On the job with Dave Pettigrew
Pettigrew has refined a proprietary mix over the years that allows him complete control over mix color and consistency. He weighs out all ingredients proportionally ? rock, sand, water, powder color, fiber reinforcement and so on ? so that he knows exactly what is in the mix. This allows him to recreate exactly the samples his clients approved. In order to remain consistent, however, he gives special care in the grinding step. "When you hone down the surface you have so much sand you want exposed compared to rock and cement, and you want to keep that ration of sand/cement/rock uniform so it shows the appropriate amount of material," he explains.

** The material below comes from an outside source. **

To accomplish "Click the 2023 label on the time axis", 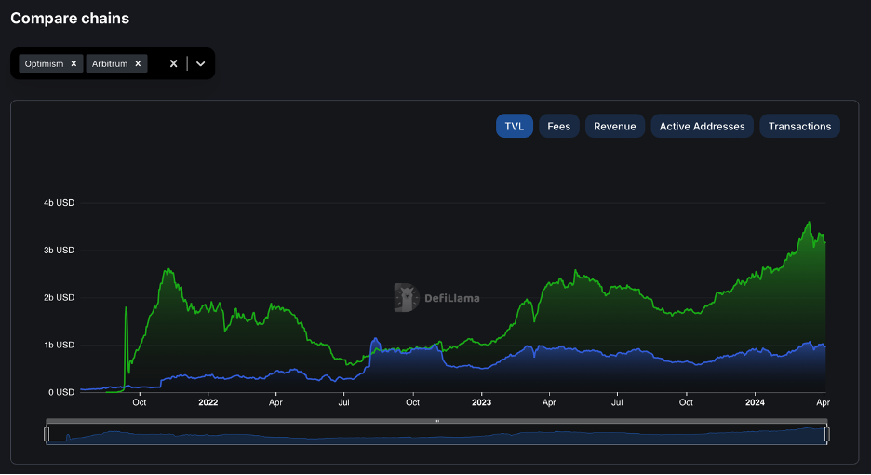I will tap(481, 402).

When it comes to finishing, Pettigrew uses the technique and products that best fit the job. "I don't use any one type of sealer, I use what works best for the project and the effect the client wants," he explains. A project with a lot of voids or spaces might be best with an epoxy. "Or if they want a natural concrete feel I use a penetrating sealer and beeswax," he explains.
Pettigrew recently completed an outdoor kitchen project that consisted of five cast-in-place concrete elements. The star piece of the system is an elevated horseshoe bar poured around the metal supports that hold up a gazebo. Below that is a main prep area and sink, and behind is another concrete countertop around a custom stainless steel sink with a prep surface. Off to the side is a concrete tabletop near a grill. All slabs were poured 1.5 to 2 inches thick and reinforced with #3 rebar and 6 gauge galvanized sheets with 2-inch squares. "We cut those out and leave about an inch clear around the border and then reinforcement is poured monolithically in the concrete," Pettigrew says.
The project also included a concrete couch with a curved seat and a concrete back rest. The concrete back rest was made of block, and Pettigrew poured the seat and plastered the back rest to give it a nice texture. A matching concrete bench can be found in an outdoor shower.
Another recent project from Pettigrew is a rustic, stone-looking, small precast countertop for a kitchen in an architect's office. It has a mottled, natural stone appearance characteristic of sedimentary rock. Pettigrew used a special technique to achieve this look. After building the mold, he splattered it in an irregular pattern with a baking soda paste. Then he added a cement mix, which included natural limestone in place of the rock and sand. On top of that he hand-packed the concrete. Pettigrew says he often uses this travertine effect on precast columns and fireplace surrounds.